▸ **What you need to do**
Take the lines from the one containing "Oferta (808, 141)" through the last line, switch "Higiena" to "Czystość", and return only those lines with nothing else changed.

━━━ Information supplied

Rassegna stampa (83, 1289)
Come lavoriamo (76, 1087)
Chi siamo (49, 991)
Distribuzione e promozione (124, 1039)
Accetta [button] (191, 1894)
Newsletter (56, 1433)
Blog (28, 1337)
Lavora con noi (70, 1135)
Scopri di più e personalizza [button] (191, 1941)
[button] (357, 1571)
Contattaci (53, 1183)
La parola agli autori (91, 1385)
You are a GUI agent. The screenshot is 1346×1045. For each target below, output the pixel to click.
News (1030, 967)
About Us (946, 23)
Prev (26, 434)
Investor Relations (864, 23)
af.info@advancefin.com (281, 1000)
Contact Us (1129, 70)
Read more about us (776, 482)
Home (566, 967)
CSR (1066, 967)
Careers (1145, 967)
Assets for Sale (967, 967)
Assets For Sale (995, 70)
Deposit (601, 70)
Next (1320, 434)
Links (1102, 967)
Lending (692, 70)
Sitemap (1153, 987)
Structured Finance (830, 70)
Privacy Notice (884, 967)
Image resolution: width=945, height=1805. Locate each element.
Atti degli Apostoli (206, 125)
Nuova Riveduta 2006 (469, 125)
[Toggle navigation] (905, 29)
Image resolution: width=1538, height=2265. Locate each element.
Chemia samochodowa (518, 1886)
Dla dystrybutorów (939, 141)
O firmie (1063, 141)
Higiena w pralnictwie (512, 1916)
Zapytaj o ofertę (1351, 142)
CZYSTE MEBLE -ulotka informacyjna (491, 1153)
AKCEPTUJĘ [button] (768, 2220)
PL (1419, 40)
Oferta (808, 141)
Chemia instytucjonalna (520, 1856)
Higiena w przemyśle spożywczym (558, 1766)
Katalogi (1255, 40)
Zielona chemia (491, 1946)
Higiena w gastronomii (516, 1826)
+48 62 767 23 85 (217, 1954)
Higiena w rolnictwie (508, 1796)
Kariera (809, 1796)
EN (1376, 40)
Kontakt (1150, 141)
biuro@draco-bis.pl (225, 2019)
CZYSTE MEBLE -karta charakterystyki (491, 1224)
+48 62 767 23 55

━━━━━━

▸ **Expected output**
Oferta (808, 141)
Chemia instytucjonalna (520, 1856)
Czystość w przemyśle spożywczym (558, 1766)
Katalogi (1255, 40)
Zielona chemia (491, 1946)
Czystość w gastronomii (516, 1826)
+48 62 767 23 85 (217, 1954)
Czystość w rolnictwie (508, 1796)
Kariera (809, 1796)
EN (1376, 40)
Kontakt (1150, 141)
biuro@draco-bis.pl (225, 2019)
CZYSTE MEBLE -karta charakterystyki (491, 1224)
+48 62 767 23 55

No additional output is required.